>> Start
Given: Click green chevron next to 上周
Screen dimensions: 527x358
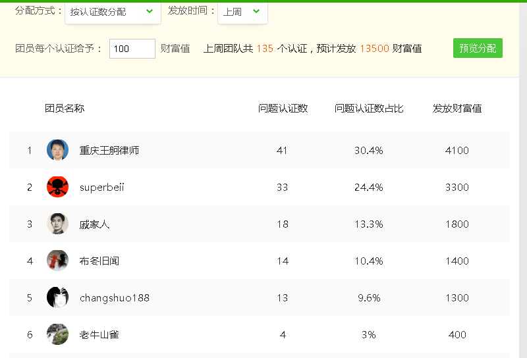Looking at the screenshot, I should 256,11.
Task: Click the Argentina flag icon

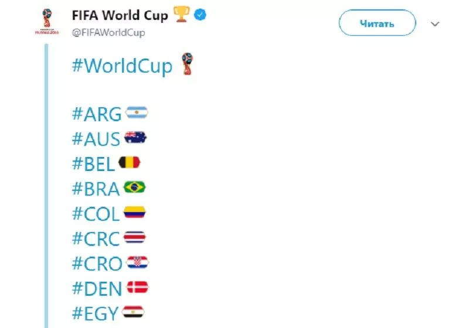Action: 137,112
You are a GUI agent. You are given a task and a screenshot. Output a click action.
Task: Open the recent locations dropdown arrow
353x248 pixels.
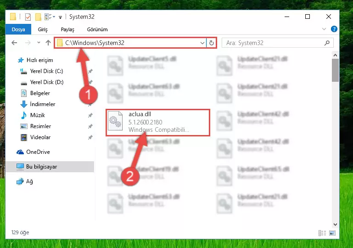point(39,43)
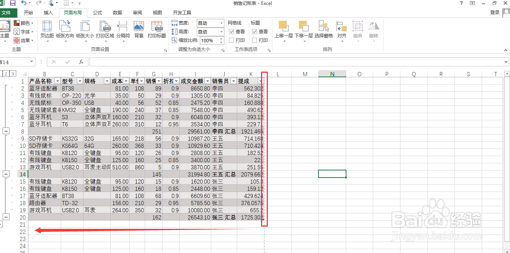Click the 登录 (Sign in) link
The width and height of the screenshot is (510, 253).
pos(495,12)
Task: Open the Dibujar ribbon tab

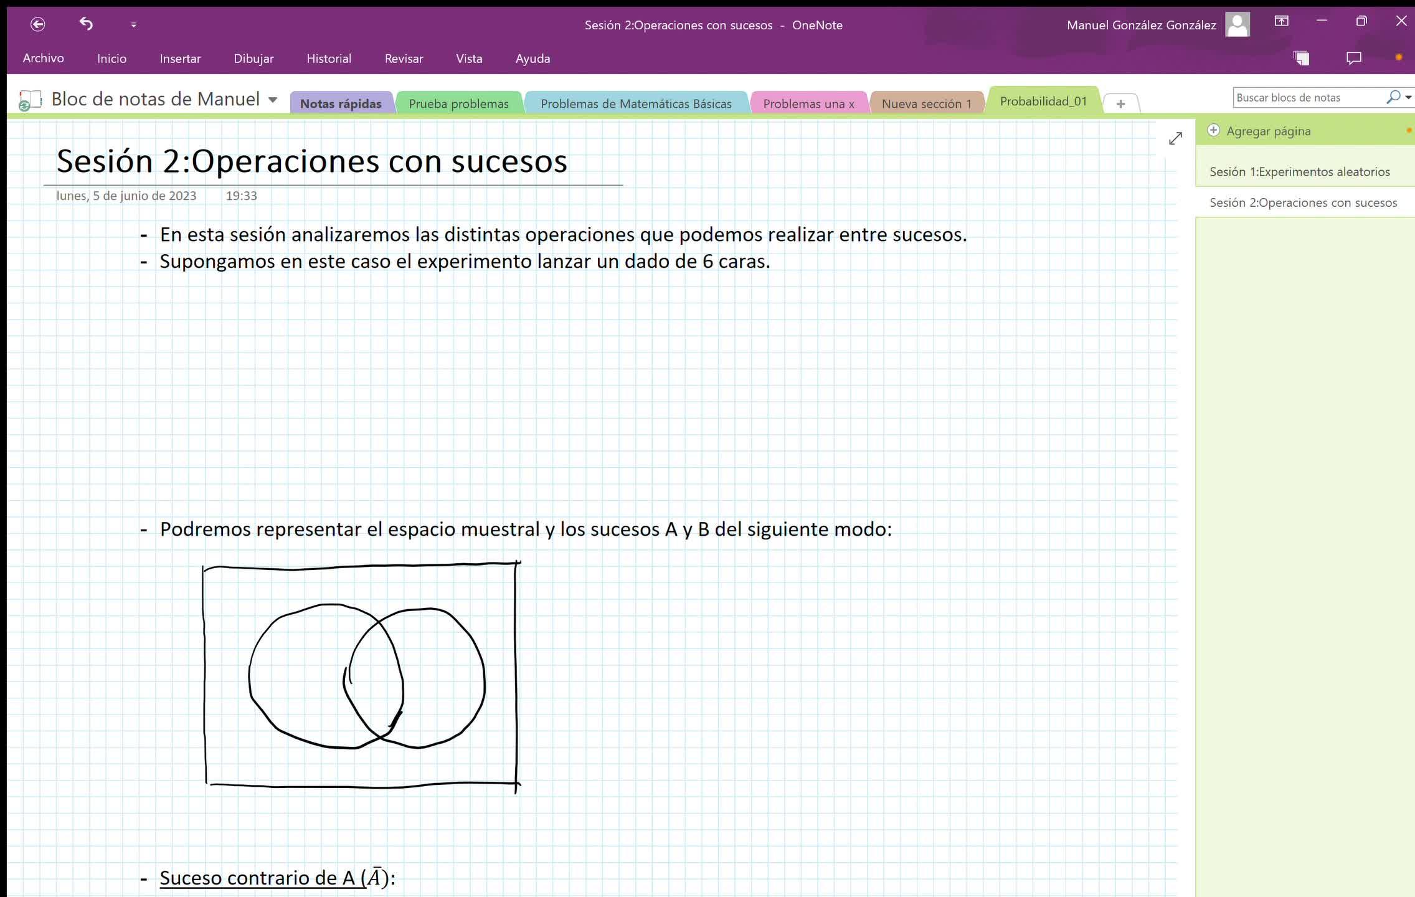Action: click(253, 59)
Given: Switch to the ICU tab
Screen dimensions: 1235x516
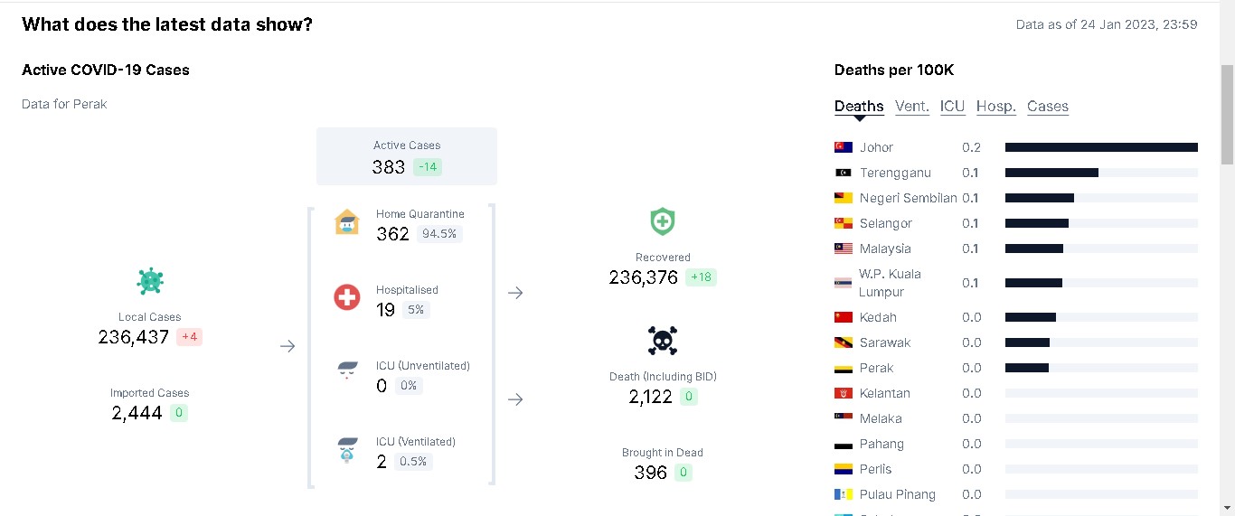Looking at the screenshot, I should [x=952, y=106].

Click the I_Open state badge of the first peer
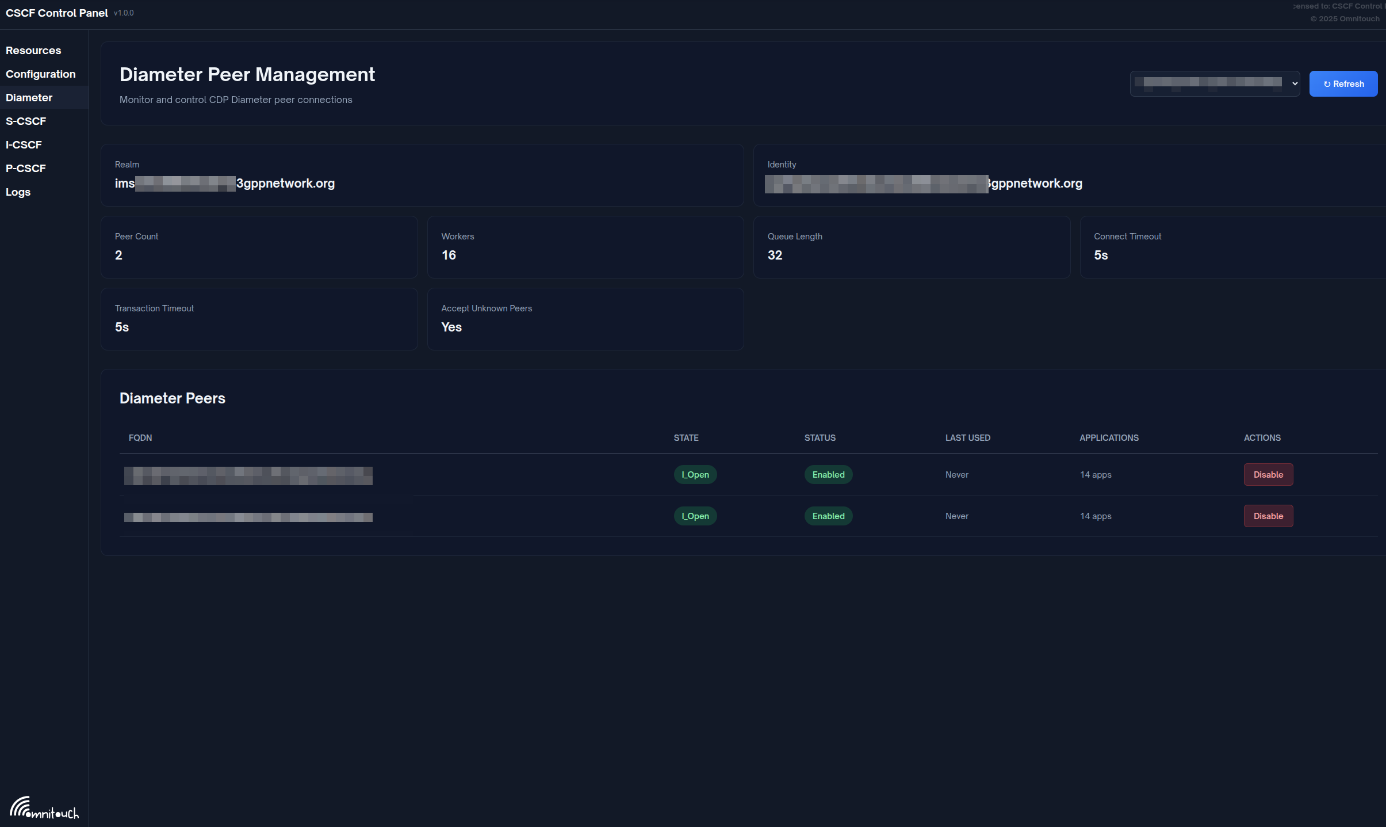695,474
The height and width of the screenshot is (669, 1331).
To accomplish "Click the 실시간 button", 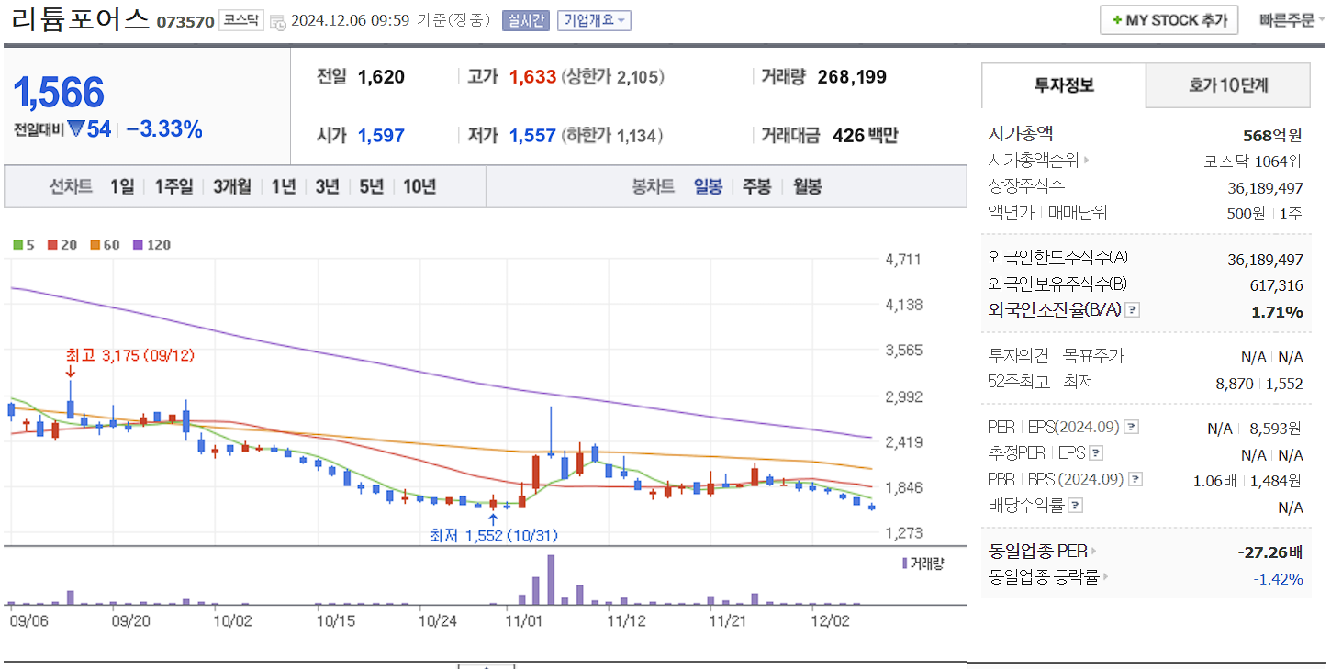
>> End
From the listing above, copy out each line that contains the string "dimensions".

* [Reply]:
Screen dimensions: 527x358
Screen dimensions: 1235x516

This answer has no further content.